On Wed 30 Aug 2023 (beginning ~20:40 NEM time) we experienced a significant disruption to a number of our systems based in Azure, and this flowed through to impacts on a number of our clients.

In the following timeline we highlight the key milestones in the event and link to further information.

Wednesday 30th Aug 2023

18:41

From the Microsoft ‘Preliminary Post Incident Review’ we now know that:

Starting at approximately 08:41 UTC on 30 August 2023, a utility power sag in the Australia East region tripped a subset of the cooling units offline in one datacenter, within one of the Availability Zones.

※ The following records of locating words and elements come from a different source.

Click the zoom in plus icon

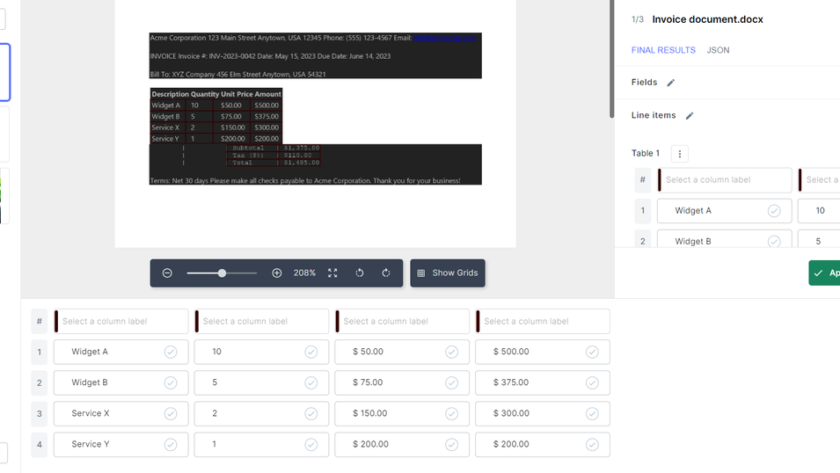coord(277,273)
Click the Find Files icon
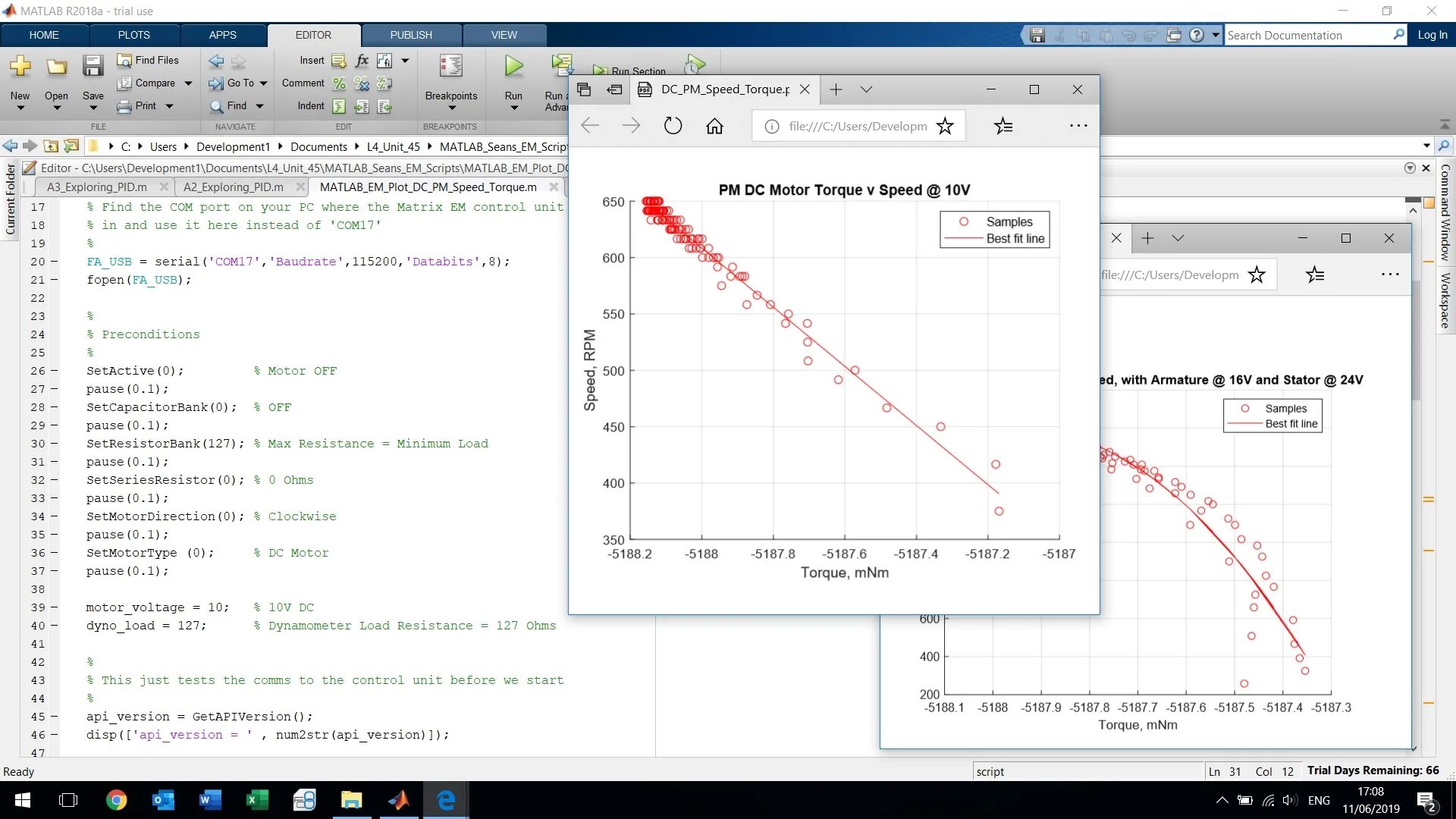The width and height of the screenshot is (1456, 819). pos(124,60)
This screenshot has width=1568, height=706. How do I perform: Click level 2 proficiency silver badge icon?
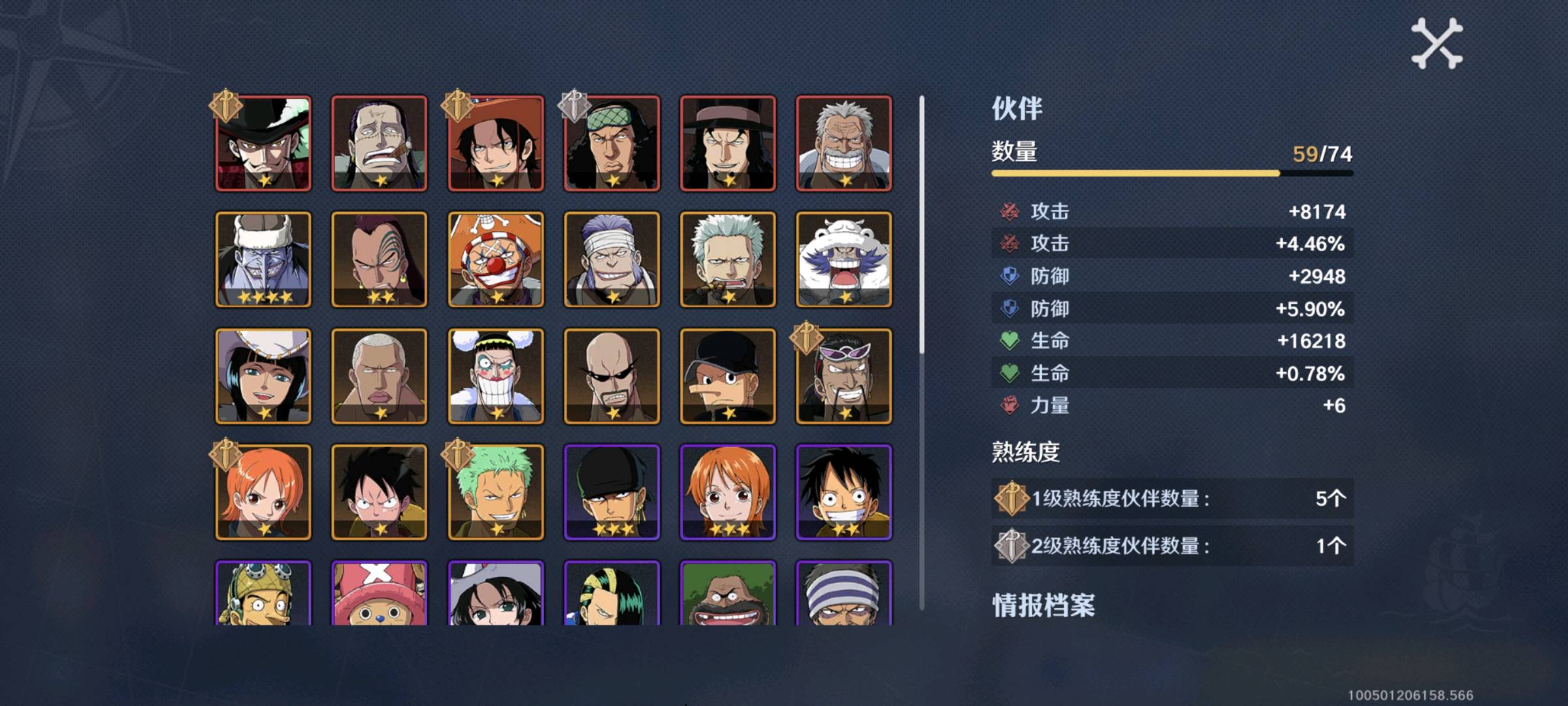click(1011, 545)
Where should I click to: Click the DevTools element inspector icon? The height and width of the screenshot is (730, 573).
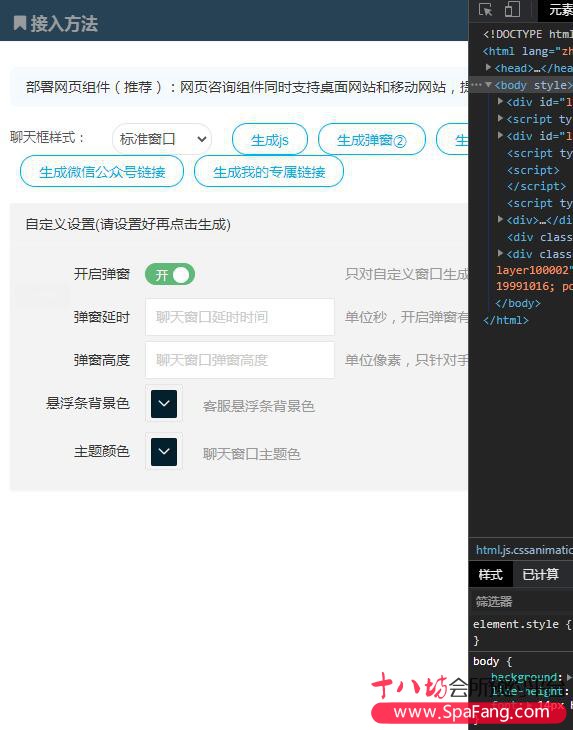pyautogui.click(x=485, y=9)
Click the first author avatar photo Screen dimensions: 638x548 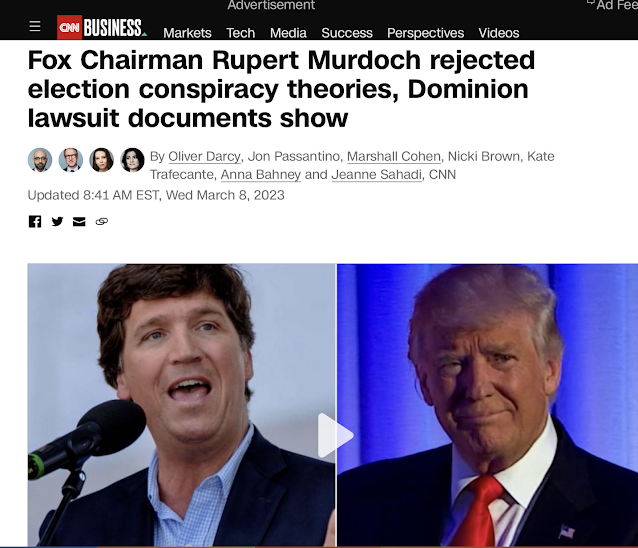click(x=40, y=160)

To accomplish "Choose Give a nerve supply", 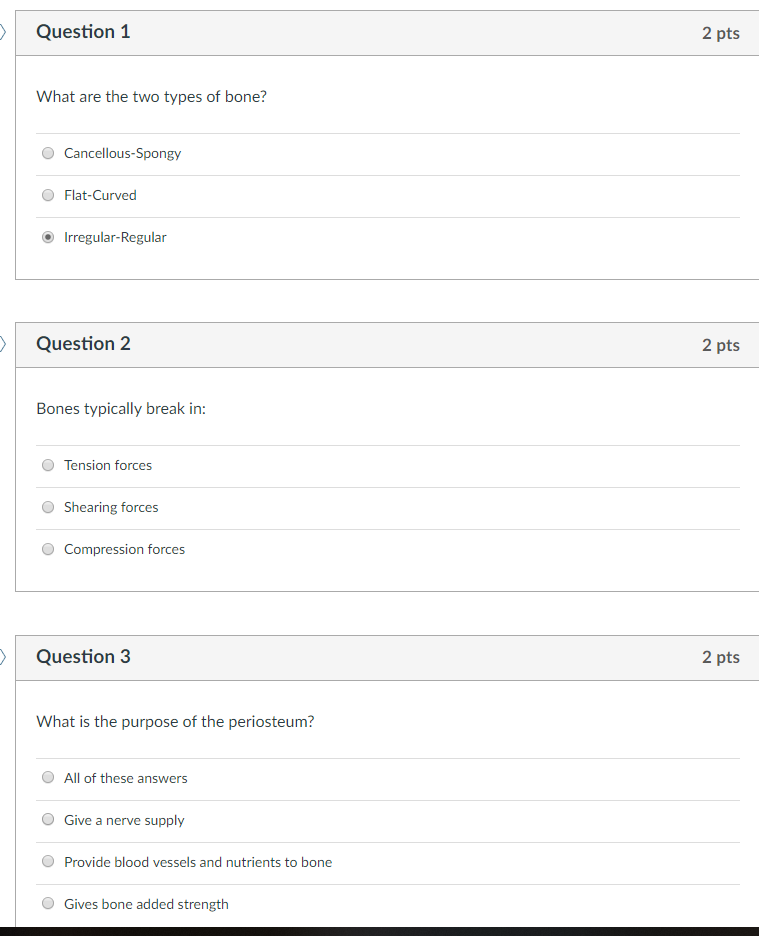I will coord(48,819).
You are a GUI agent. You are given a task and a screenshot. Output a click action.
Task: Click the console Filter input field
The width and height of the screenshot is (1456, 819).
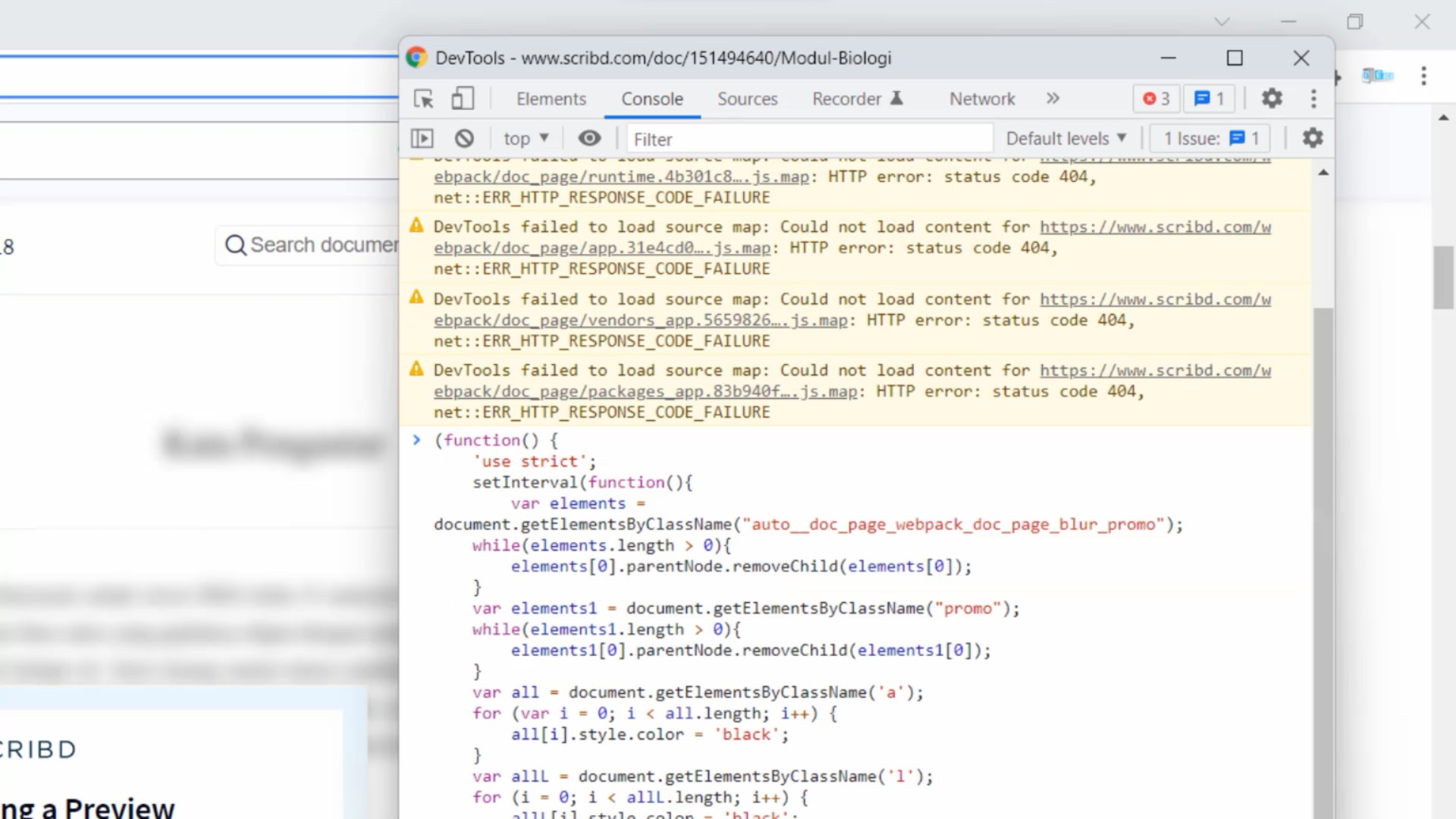808,138
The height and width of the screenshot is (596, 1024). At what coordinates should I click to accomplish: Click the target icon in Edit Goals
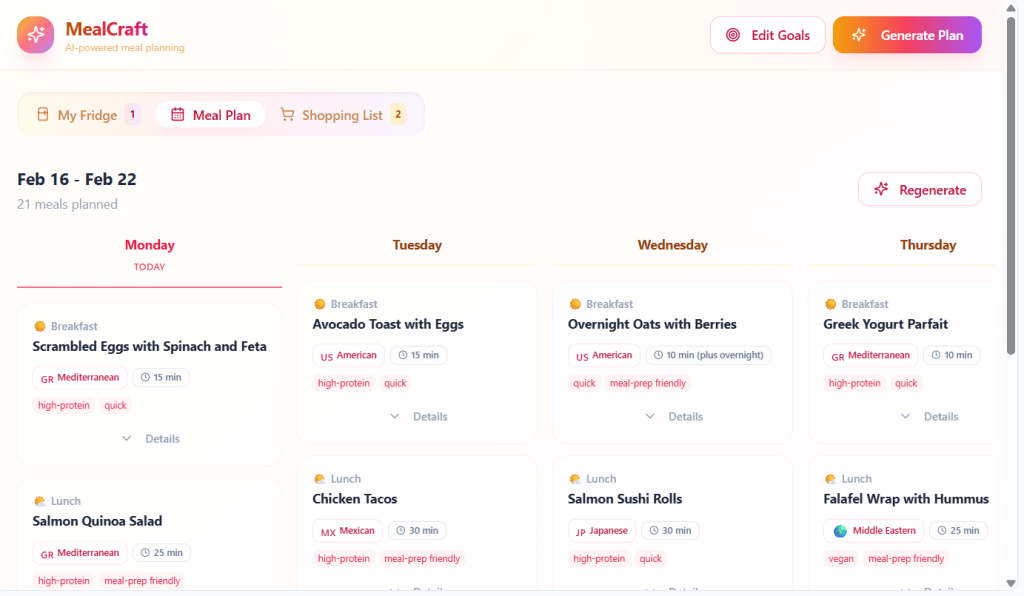pos(733,35)
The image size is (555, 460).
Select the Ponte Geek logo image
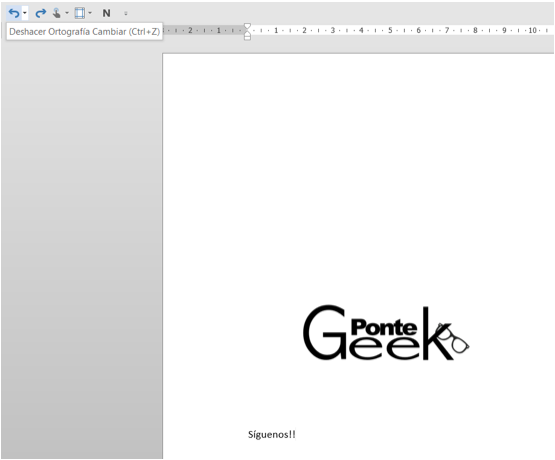tap(386, 333)
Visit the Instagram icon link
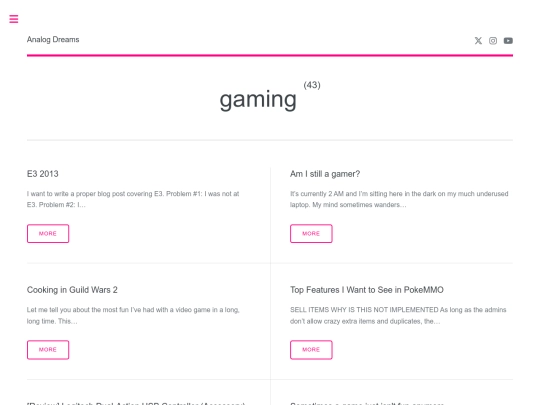The height and width of the screenshot is (405, 540). tap(493, 41)
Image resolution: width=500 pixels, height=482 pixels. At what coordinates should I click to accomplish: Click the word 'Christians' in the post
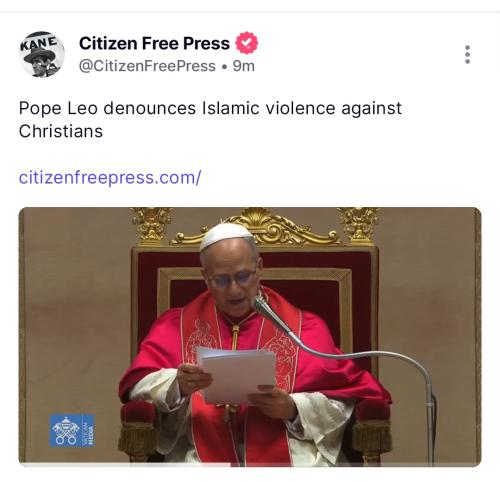click(x=61, y=131)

For further details of this Microsoft report are mentioned in the timeline below.

~20:40

First impacts on our systems detected

20:55

First GR team member aware of these issues and begins to investigate.
More team members subsequently involved in investigations (though the cause was upstream from us).

21:19

Global-Roam status page updated to reflect the interruption to our systems and products, and included the following description from Microsoft:

We are experiencing impact related to a cooling issue for a sub-section of a single data centre in the Australia East region. This is resulting in connectivity and availability issues for some Storage and Compute resources in this region. Additional Azure services with dependencies on these resources may also experience impact related to this. We are actively working onsite to mitigate the cooling issue, and updates will be provided in an hour or as events warrant.

21:30

First update from Azure:

Azure Services - Australia East - Investigating We are currently investigating an issue impacting Azure Services in Australia East. Further details will be provided shortly. This message was last updated at 11:30 UTC on 30 August 2023

21:52

Global-Roam status page updated with a summary of the incident and current state:

We are experiencing a major failure due to upstream Microsoft Azure hosting issues in Australia East region. Many systems and products are currently affected. We have assessed our recovery options and unfortunately we have few options at this time and are awaiting a resolution from Microsoft.

22:35

First email from AEMO:

INC0118077 - Alert - Issue with Azure Australia East Region causing impact to multiple services

… noting that …

AEMO has declared a major incident for the applications hosted Azure Australia East Region. This is an issue at Microsoft end which is being investigated by Microsoft Support.

Thursday 31st Aug 2023

06:20

Global-Roam status page updated with:

Microsoft have been working to restore services but many critical parts of our infrastructure are still down. We are actively working to reassess and work around the issues.

06:36

This article posted on WattClarity® with some details:

Power surge affects Azure and hence AEMO (and GR)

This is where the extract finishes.